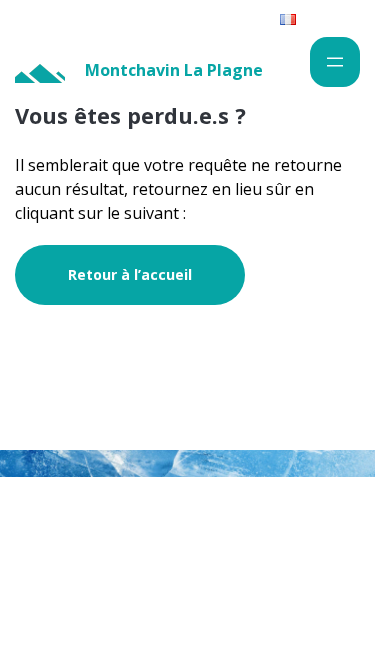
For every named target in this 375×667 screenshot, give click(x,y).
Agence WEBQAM (294, 570)
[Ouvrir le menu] (335, 62)
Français (323, 18)
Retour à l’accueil (130, 274)
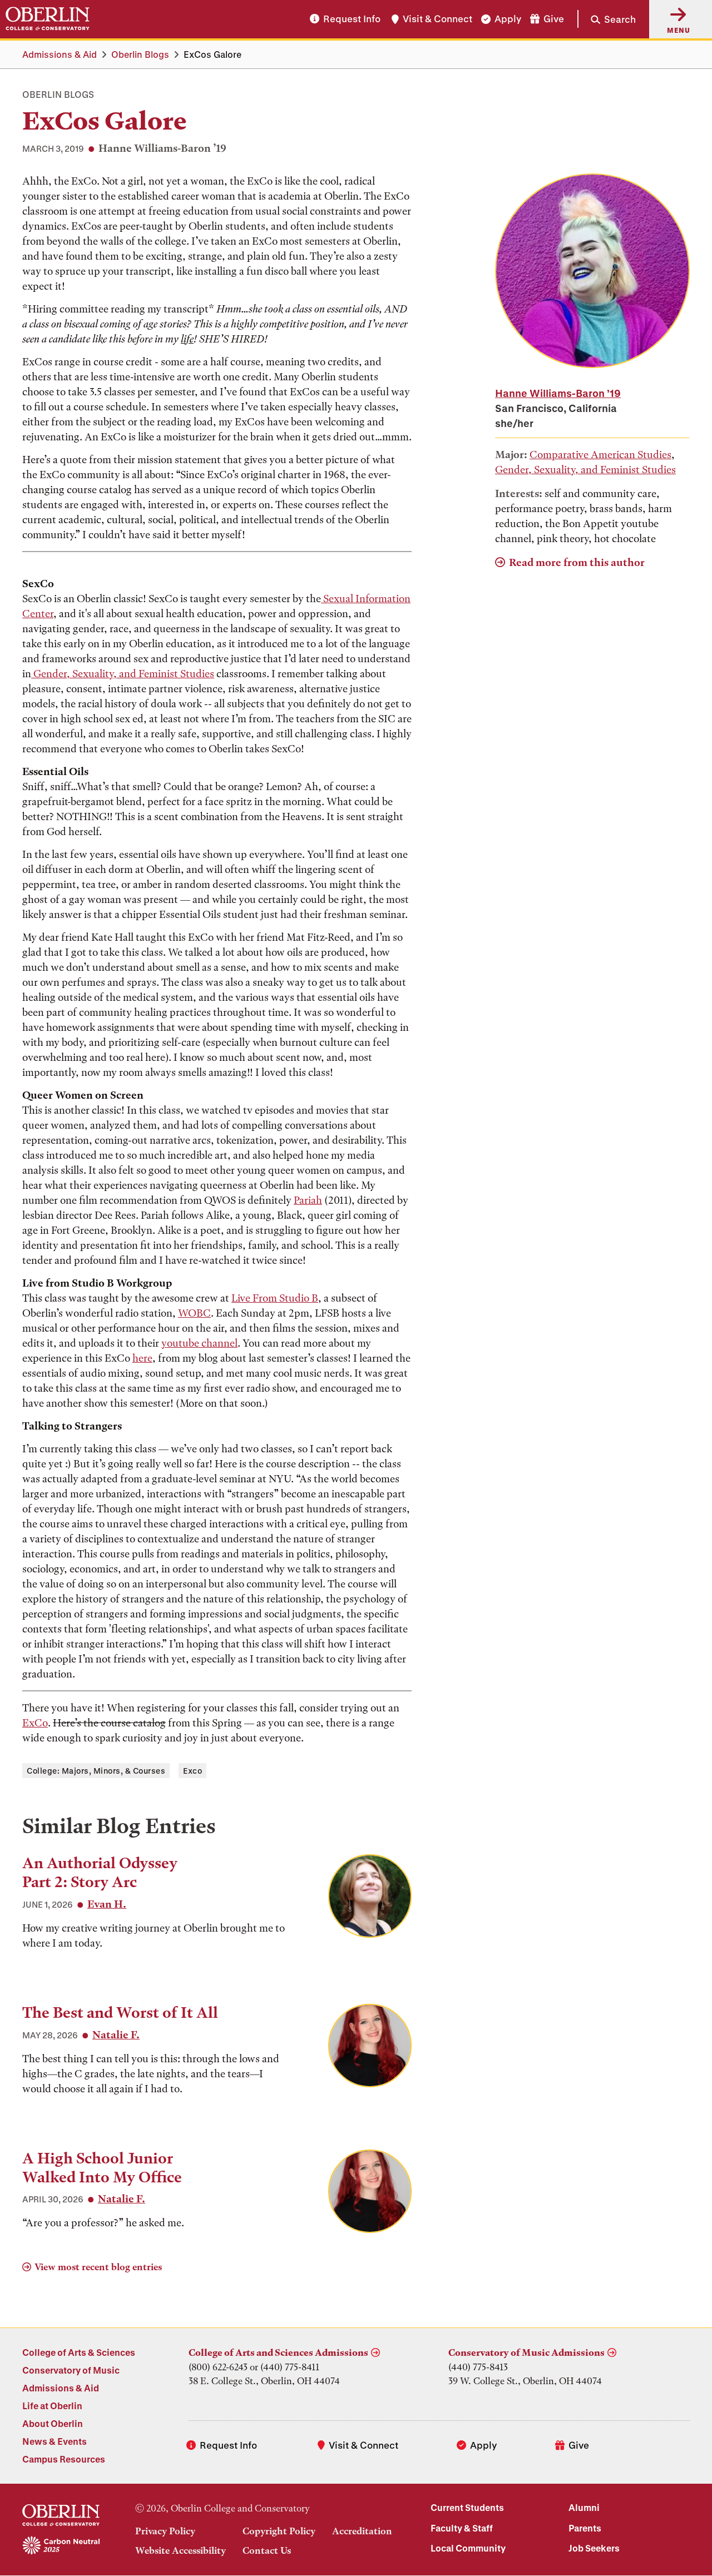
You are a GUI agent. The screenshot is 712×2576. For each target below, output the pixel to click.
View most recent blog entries (98, 2266)
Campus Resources (63, 2459)
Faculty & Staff (462, 2528)
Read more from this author (577, 562)
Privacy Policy (165, 2531)
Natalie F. (116, 2034)
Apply (508, 19)
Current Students (467, 2507)
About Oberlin (52, 2423)
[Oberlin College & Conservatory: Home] (48, 19)
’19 (558, 393)
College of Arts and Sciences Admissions (278, 2352)
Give (553, 19)
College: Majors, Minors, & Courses (96, 1770)
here (142, 1358)
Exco (192, 1770)
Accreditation (362, 2531)
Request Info (351, 19)
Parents (584, 2528)
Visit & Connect (437, 19)
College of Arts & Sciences (78, 2352)
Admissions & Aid (59, 54)
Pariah (308, 1200)
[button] (606, 19)
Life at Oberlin (52, 2405)
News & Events (54, 2441)
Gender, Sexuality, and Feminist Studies (122, 673)
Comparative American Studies (600, 454)
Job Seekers (594, 2548)
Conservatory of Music (71, 2370)
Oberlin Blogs (140, 54)
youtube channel (199, 1343)
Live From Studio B (274, 1298)
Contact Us (267, 2550)
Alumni (584, 2507)
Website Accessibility (180, 2550)
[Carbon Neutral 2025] (61, 2546)
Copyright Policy (279, 2531)
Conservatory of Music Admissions (526, 2352)
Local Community (468, 2548)
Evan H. (106, 1904)
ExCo (35, 1722)
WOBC (194, 1313)
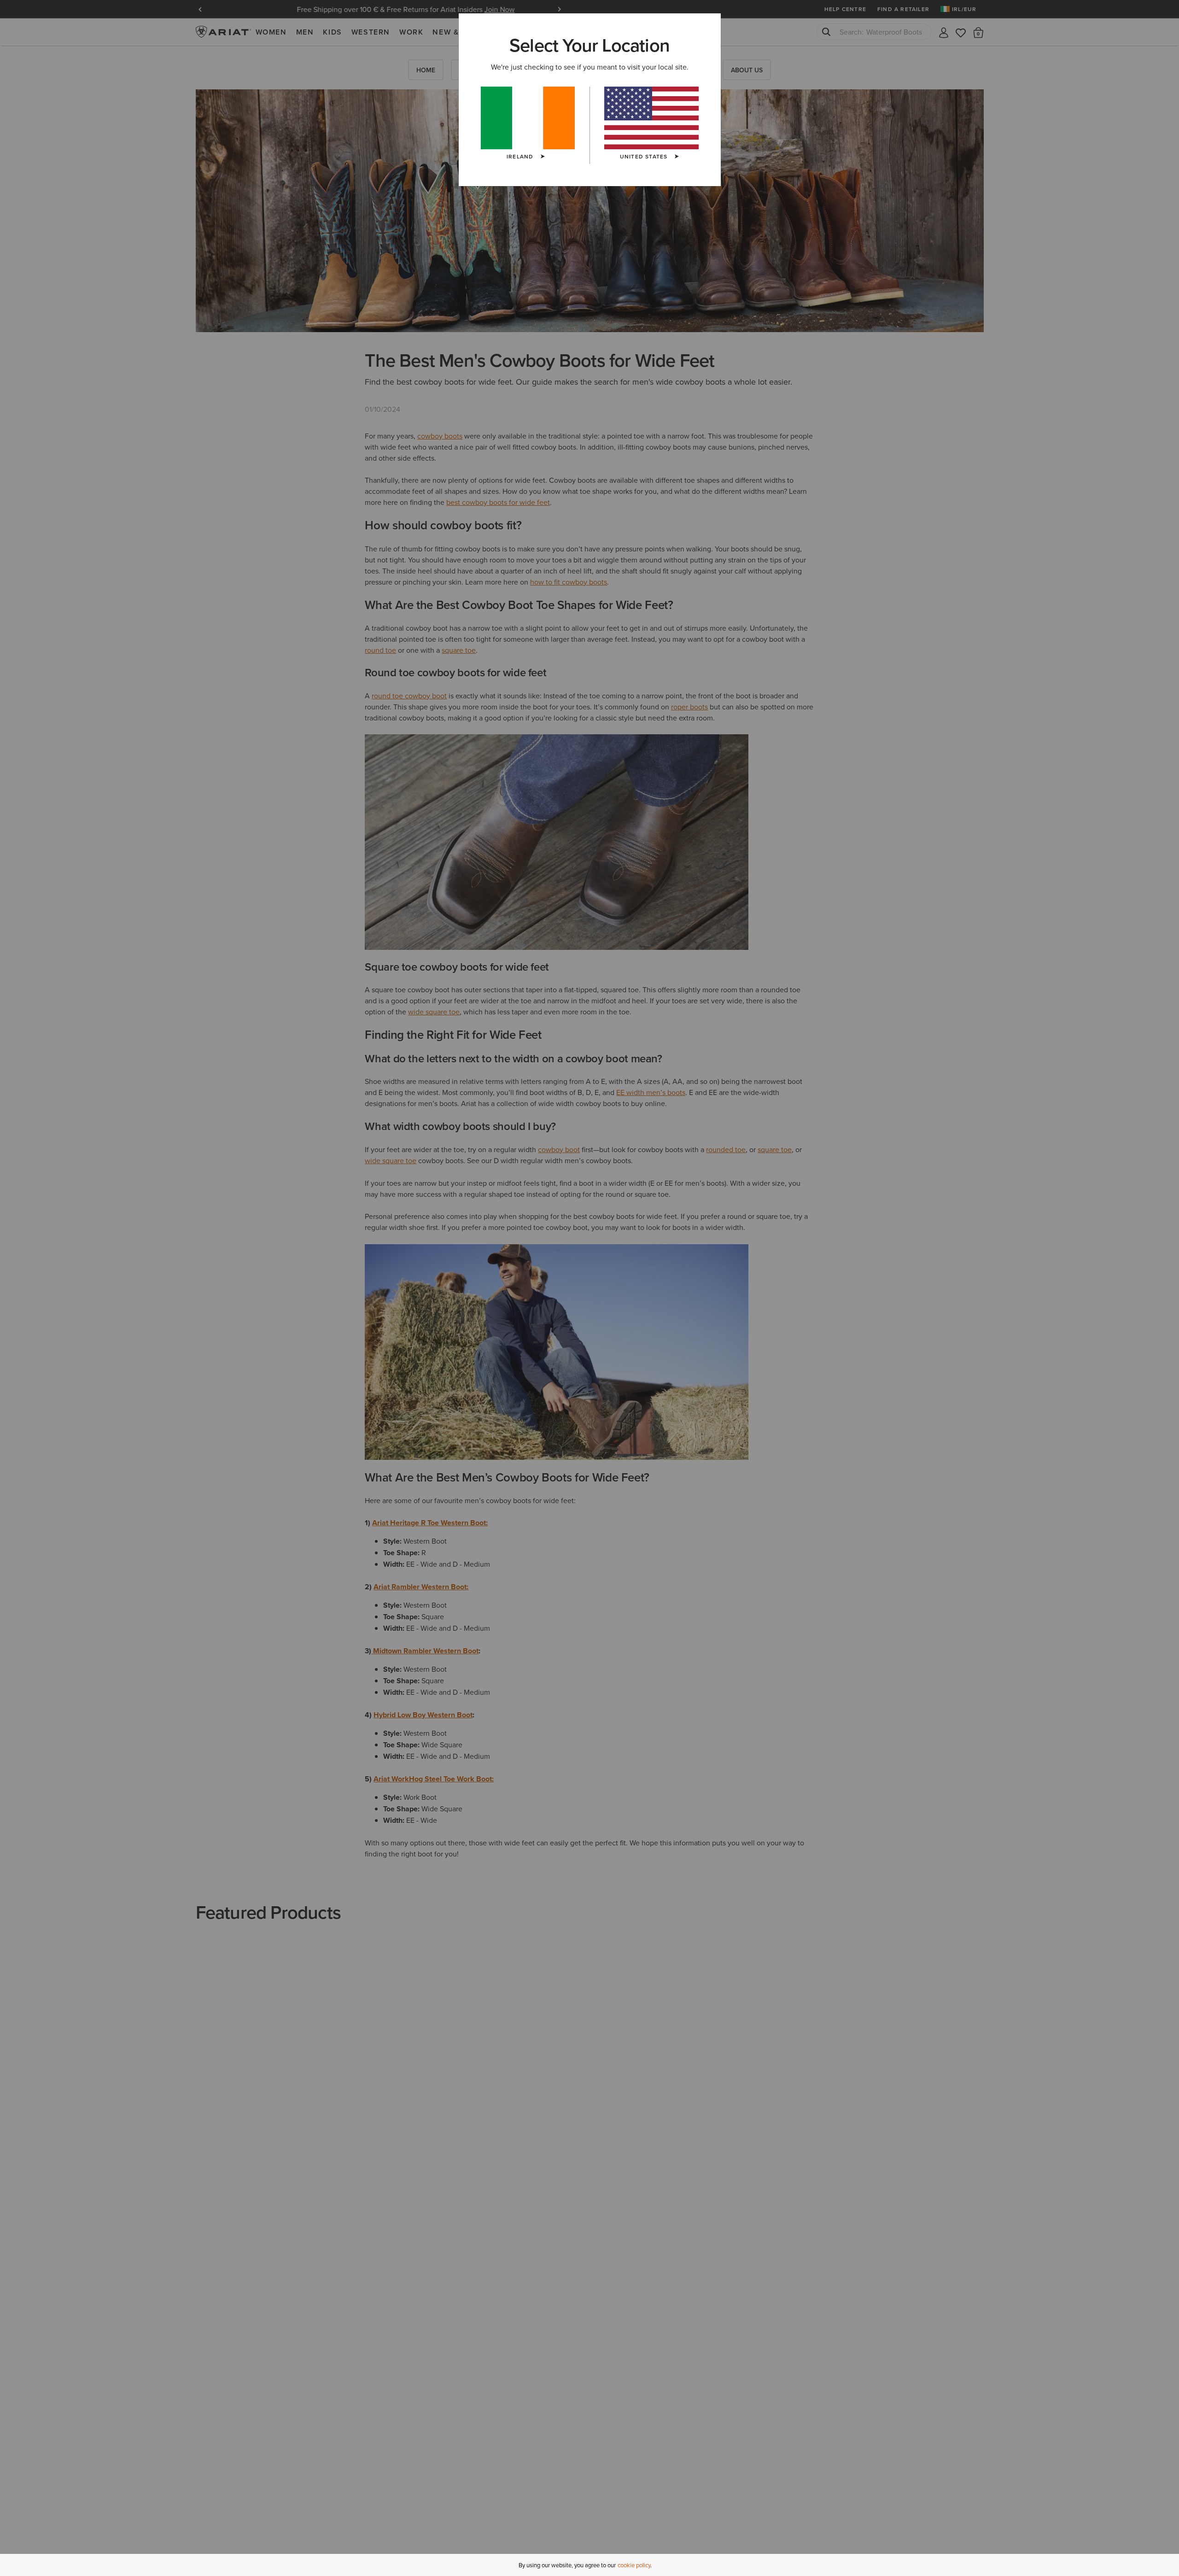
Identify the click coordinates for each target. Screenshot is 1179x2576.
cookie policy (634, 2565)
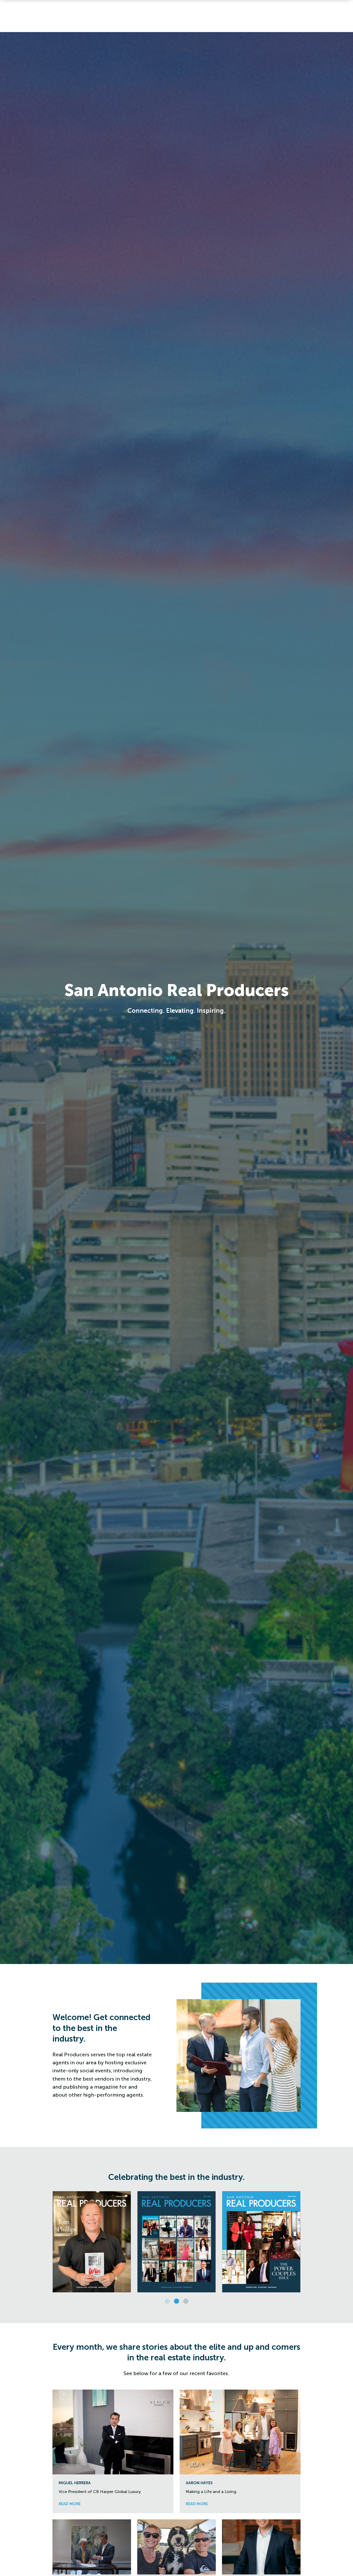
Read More (70, 2504)
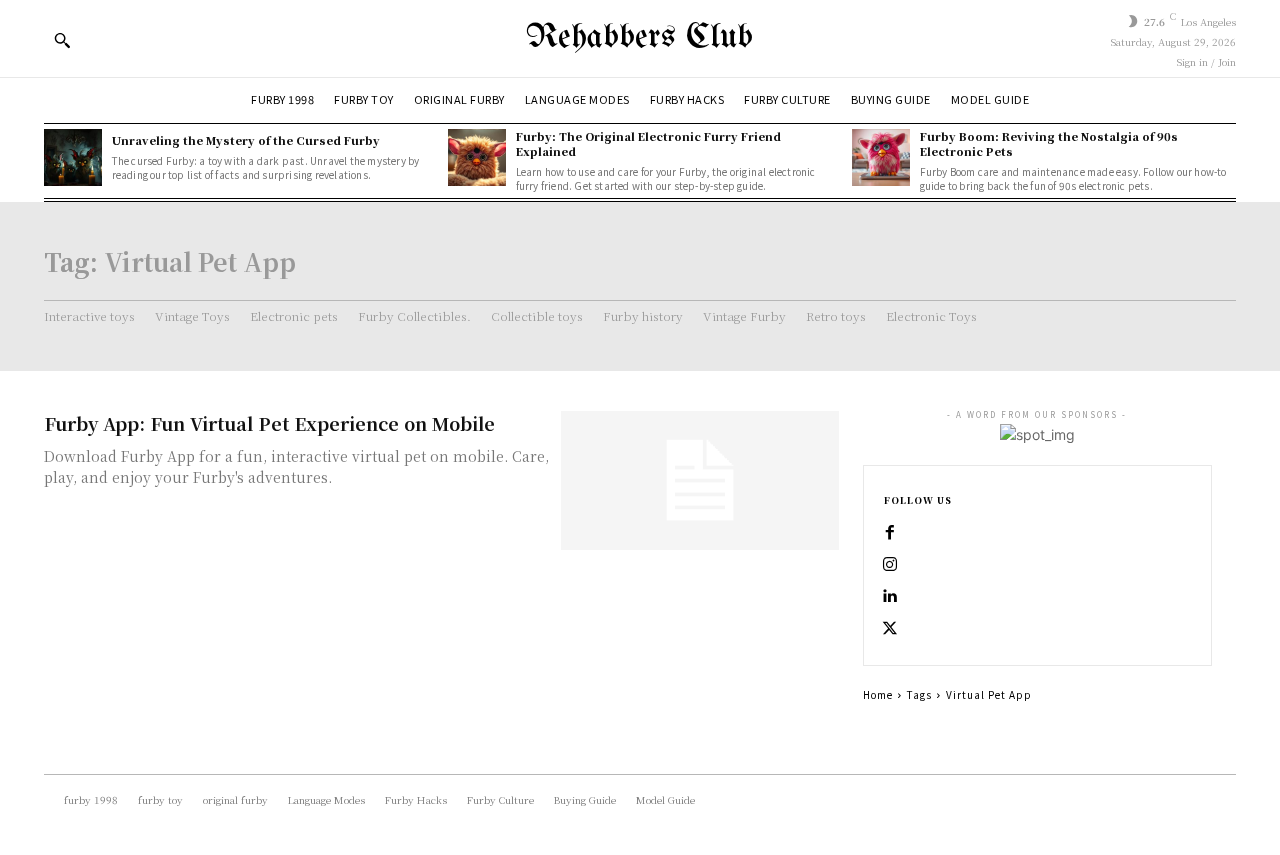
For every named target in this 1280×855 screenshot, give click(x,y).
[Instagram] (890, 565)
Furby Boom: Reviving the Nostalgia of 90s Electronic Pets (1049, 143)
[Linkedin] (890, 597)
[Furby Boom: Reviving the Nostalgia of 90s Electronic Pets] (881, 158)
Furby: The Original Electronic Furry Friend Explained (648, 143)
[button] (62, 40)
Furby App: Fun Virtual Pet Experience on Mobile (269, 423)
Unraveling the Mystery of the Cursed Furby (246, 140)
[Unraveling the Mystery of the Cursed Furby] (73, 158)
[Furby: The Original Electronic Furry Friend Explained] (477, 158)
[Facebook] (890, 533)
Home (878, 694)
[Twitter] (890, 629)
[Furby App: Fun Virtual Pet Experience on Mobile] (700, 480)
__________________________________________________
__What you should do__
Only the lines from the one with "Read More (70, 2504)" to the end of the listing, both ends included, should be retyped exactly; no pictures belong in the copy.

__Exercise solution__
Read More (70, 2504)
For every named target in this 1280×855 screenshot, give click(x,y).
[Instagram] (890, 565)
Furby Boom: Reviving the Nostalgia of 90s Electronic Pets (1049, 143)
[Linkedin] (890, 597)
[Furby Boom: Reviving the Nostalgia of 90s Electronic Pets] (881, 158)
Furby: The Original Electronic Furry Friend Explained (648, 143)
[button] (62, 40)
Furby App: Fun Virtual Pet Experience on Mobile (269, 423)
Unraveling the Mystery of the Cursed Furby (246, 140)
[Unraveling the Mystery of the Cursed Furby] (73, 158)
[Furby: The Original Electronic Furry Friend Explained] (477, 158)
[Facebook] (890, 533)
Home (878, 694)
[Twitter] (890, 629)
[Furby App: Fun Virtual Pet Experience on Mobile] (700, 480)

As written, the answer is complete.